*Given text:*

........

I like the idea of the 20/80 Approach. I also appreciate that Gallagher admits that he can't implement the reading curriculum he's advocating based on the constraints he faces in his teaching position. I love the book club ideas and extended reading exercises and suggestions. I think there is definite value in teaching more difficult literary works as a whole class and also building in time for students to read something between easy and challenging in groups or independently. Everything he says in this chapter rings true to me.
I know from experience that teaching through best practices is what works for students and what allows me to feel confident in my lesson plans each day. When we approach the curriculum based on what is best for students, we teach them what they need to know (and meet the standards) without having to teach to the test.
I agree with all of Lindsey's comments about this final chapter. In my perfect "Nirvana Classroom" I would see my students every day instead of every-other day. I would have funding to purchase sets of the most recent books in the different genres of realistic fiction, fantasy, science fiction, graphic novels, and historical fiction for book clubs. I would be able to fully put into motion the 20/80 concept that Gallagher outlines.

........

*To be done:*
Quote the discussion of Gallagher's chapter above, from "I like the idea" down to "true to me.", word for word.

Records

........

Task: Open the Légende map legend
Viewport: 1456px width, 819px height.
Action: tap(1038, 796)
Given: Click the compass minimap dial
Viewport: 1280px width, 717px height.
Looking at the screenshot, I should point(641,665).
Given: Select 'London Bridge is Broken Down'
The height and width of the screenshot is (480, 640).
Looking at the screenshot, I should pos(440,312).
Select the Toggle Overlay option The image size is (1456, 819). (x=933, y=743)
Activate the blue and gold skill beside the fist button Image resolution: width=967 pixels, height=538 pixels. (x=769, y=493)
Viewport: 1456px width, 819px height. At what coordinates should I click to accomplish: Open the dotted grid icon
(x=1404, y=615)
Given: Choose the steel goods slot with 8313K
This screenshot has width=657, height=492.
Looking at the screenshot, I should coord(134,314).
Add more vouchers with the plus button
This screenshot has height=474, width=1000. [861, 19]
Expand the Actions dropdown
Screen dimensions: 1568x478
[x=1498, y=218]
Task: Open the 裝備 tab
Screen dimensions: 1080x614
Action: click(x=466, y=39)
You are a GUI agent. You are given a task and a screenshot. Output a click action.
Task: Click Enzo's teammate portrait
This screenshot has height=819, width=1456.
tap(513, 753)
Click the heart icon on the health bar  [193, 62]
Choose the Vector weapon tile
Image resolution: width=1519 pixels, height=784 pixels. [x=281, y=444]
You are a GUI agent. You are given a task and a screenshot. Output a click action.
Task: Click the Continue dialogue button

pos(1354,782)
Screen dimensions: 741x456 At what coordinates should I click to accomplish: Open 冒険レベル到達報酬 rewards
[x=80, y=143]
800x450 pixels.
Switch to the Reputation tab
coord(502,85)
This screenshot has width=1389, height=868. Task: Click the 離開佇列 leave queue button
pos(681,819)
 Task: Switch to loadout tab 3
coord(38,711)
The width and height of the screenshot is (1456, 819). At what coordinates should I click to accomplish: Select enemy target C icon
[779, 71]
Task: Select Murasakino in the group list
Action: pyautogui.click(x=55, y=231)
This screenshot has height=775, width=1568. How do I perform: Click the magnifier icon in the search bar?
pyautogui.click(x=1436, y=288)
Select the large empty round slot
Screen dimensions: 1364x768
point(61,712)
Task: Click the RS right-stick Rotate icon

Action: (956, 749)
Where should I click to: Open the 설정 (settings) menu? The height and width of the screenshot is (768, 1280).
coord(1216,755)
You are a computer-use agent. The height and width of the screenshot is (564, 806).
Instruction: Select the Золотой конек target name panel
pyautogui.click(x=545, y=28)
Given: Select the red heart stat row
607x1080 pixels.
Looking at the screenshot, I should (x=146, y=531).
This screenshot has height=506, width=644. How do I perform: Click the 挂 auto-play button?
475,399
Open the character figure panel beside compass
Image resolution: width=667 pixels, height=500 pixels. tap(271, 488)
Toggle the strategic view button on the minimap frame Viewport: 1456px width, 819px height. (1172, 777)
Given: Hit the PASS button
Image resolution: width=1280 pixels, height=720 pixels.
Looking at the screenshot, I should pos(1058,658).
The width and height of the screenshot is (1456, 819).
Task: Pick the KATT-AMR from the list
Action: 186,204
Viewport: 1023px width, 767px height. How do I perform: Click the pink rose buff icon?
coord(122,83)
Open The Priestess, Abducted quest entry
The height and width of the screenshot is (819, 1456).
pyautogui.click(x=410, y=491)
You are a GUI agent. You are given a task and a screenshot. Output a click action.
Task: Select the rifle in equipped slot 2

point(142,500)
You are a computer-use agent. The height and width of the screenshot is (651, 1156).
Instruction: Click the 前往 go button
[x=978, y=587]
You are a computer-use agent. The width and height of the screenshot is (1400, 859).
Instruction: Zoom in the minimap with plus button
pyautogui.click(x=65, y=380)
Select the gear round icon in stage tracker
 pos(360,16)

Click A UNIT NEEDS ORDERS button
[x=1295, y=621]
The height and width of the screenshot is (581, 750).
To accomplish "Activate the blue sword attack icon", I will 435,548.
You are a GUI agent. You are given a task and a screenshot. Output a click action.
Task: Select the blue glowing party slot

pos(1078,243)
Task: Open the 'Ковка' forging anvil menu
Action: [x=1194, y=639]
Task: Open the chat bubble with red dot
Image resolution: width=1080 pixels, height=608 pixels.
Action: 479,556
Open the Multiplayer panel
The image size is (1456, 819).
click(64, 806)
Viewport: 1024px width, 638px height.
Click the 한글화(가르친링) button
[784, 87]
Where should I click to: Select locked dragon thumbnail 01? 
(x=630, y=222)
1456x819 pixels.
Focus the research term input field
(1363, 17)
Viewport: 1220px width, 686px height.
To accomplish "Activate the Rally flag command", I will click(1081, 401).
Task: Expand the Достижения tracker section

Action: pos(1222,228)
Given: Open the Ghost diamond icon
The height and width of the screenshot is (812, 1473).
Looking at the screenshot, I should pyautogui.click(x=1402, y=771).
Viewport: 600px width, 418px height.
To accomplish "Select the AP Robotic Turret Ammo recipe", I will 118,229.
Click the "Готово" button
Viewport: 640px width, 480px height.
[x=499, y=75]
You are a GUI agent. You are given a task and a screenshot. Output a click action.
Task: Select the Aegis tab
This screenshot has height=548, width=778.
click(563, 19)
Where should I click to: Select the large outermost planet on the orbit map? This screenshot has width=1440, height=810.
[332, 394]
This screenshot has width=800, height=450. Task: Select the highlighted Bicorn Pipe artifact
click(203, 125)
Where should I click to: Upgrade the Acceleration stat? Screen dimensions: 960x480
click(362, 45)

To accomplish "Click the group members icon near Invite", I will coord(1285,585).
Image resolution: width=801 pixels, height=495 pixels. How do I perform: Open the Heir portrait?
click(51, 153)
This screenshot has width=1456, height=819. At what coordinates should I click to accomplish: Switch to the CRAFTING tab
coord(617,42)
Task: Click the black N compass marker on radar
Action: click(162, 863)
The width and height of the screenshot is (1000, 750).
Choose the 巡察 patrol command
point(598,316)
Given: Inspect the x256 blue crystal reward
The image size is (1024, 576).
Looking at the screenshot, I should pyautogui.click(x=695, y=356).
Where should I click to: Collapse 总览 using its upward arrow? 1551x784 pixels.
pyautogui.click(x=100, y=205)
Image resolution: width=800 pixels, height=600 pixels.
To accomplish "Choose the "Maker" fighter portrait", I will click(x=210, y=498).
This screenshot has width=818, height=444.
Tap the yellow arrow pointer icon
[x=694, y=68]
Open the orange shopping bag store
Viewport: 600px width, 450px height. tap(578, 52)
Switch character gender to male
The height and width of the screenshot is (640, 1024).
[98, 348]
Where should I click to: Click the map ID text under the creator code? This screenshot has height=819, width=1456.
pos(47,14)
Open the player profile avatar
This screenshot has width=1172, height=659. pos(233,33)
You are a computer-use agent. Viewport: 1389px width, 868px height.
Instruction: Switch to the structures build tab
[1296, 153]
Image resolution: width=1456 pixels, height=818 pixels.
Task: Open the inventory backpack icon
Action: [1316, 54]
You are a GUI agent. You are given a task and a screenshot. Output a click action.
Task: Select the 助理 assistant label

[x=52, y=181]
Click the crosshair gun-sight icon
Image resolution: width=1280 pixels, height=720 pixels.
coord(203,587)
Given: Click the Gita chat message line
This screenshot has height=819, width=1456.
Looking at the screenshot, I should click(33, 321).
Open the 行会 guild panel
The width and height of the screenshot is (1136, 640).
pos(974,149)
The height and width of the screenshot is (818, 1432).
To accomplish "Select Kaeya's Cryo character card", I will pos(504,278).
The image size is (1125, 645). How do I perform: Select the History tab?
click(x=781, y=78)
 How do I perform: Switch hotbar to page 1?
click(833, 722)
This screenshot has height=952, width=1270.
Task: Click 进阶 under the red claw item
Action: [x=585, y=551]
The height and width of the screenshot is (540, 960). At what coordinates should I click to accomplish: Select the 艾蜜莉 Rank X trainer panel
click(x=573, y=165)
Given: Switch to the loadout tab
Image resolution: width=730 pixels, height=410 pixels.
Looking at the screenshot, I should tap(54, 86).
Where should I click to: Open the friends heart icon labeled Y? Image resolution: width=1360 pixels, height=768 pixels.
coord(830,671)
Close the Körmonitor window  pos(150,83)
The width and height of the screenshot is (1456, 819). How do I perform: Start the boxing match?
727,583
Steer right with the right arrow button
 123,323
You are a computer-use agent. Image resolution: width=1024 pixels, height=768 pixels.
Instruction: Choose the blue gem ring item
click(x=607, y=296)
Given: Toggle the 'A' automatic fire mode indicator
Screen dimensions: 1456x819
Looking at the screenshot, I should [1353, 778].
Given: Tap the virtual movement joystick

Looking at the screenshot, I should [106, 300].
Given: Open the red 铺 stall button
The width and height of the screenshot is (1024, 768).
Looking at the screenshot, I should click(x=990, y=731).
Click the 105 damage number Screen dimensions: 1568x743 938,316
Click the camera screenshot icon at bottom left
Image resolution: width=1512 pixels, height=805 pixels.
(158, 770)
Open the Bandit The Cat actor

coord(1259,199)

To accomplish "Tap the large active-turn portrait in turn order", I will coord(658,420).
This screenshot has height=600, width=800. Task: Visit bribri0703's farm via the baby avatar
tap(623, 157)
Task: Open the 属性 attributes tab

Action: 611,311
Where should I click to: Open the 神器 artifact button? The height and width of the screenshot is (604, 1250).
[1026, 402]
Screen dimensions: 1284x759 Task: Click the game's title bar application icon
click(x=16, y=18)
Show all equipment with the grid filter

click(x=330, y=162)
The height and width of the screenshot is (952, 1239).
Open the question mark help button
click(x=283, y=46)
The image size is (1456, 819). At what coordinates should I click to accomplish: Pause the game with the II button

........

*Worked answer:*
I like the idea of the 20/80 Approach. I also appreciate that Gallagher admits that he can't implement the reading curriculum he's advocating based on the constraints he faces in his teaching position. I love the book club ideas and extended reading exercises and suggestions. I think there is definite value in teaching more difficult literary works as a whole class and also building in time for students to read something between easy and challenging in groups or independently. Everything he says in this chapter rings true to me.